The British pound rose to $1.3131 in early trade, its highest in a week against the dollar, after jumping 0.9% on Wednesday, its biggest daily percentage gain since June 2021, partly boosted by high inflation figures.
The euro too gained ground on the dollar, rising 0.54% on Wednesday, though fell against sterling
This left the dollar index which measures the dollar against six peers, at 99.818 after a 0.52% overnight tumble.
As well as the slow down in U.S. yields, Attrill said part of the moves could be explained by British CPI numbers coming in above expectations, “the money is flirting with the idea that the Bank of England could do 50 basis points in May – though we don’t expect that”.
The market was positioned for a hint that the ECB might draw a line under its quantitative easing programme in the second quarter rather than the third, said Atrrill.
“The risk is they are going to follow the path in terms of becoming overtly less dovish.”
Full coverage: REUTERS
Oil Markets Open Slightly Lower As Market Weighs Mixed Supply Signals
Oil futures were down slightly Thursday morning, after rising sharply in the first half of the week, as traders weighed a larger-than-expected build in U.S. oil stocks against tightening global supply.
Brent futures were down 38 cents, or 0.35%, at $108.38 a barrel, and U.S. West Texas Intermediate futures were off 58 cents, or 0.56%, to $10.65 a barrel at 0046 GMT.
Both contracts on Wednesday had shrugged off a large build in U.S. crude inventories to end the trading session roughly 4% higher. The jump in prices came as worries of more disruptions to global supply continued to rattle the market.
The International Energy Agency on Wednesday warned that from May onwards roughly 3 million barrels per day of Russian oil could be shut-in due to sanctions or voluntary embargoes.
At the same time, major global trading houses are also planning to curtail crude and fuel purchases from Russia’s state-controlled oil companies in May, Reuters reported on Wednesday.

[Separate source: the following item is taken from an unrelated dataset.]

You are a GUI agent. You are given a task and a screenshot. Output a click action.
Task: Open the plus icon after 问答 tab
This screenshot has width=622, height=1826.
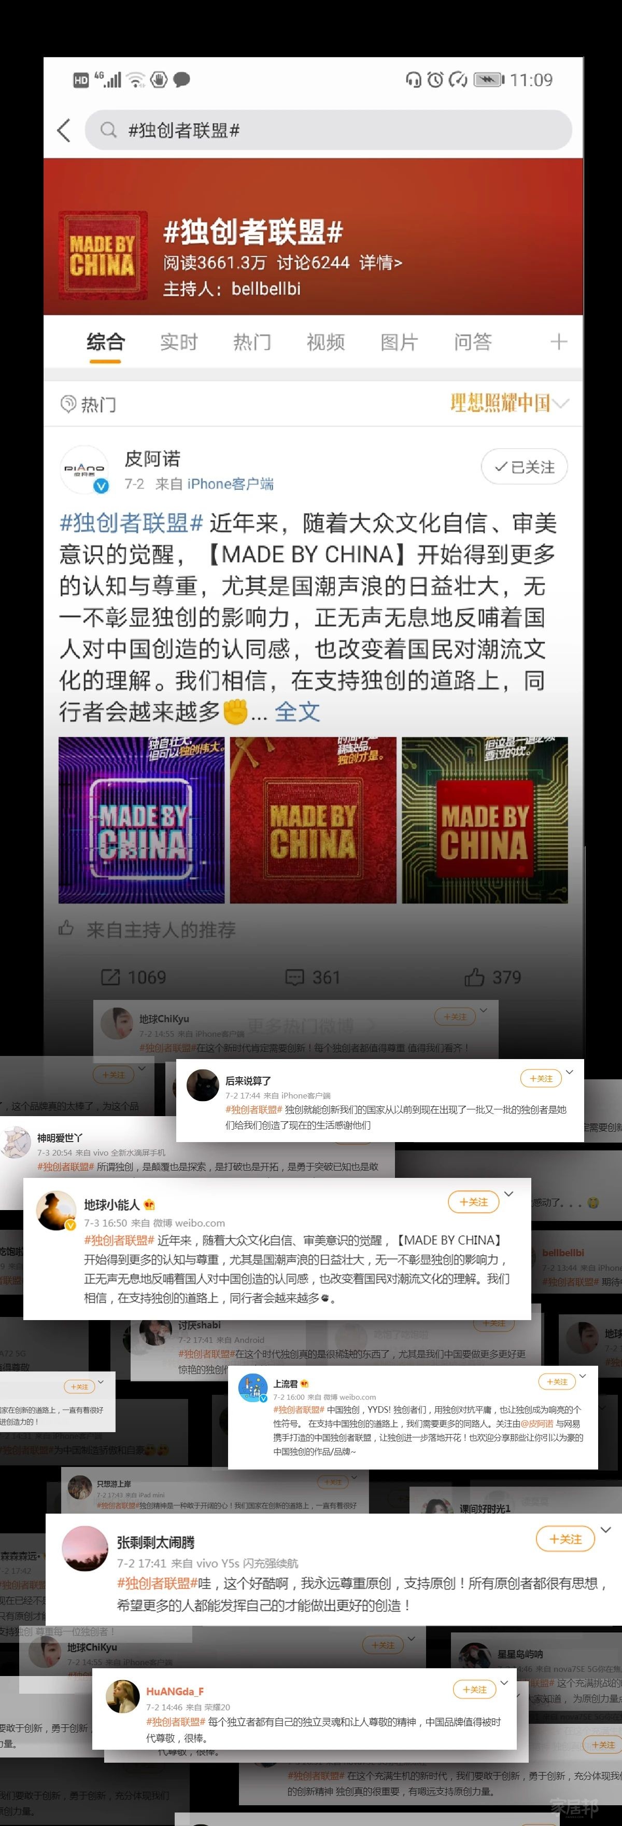click(558, 342)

Despite signals that global supply disruption will persist, oil stocks in the U.S. rose by more than 9 million barrels last week, the U.S. Energy Information Administration said on Wednesday, driven in part by releases from the nation’s strategic reserves. Analysts in a Reuters poll had anticipated just an 863,000-barrel build.
U.S. gasoline stocks fell 3.6 million barrels last week, far above anticipated levels, and distillate inventories also declined.
“Oil prices are looking very comfortable above the $100 level as U.S. and Chinese demand seems to be heading in the right direction,” wrote Edward Moya, a senior analyst with OANDA.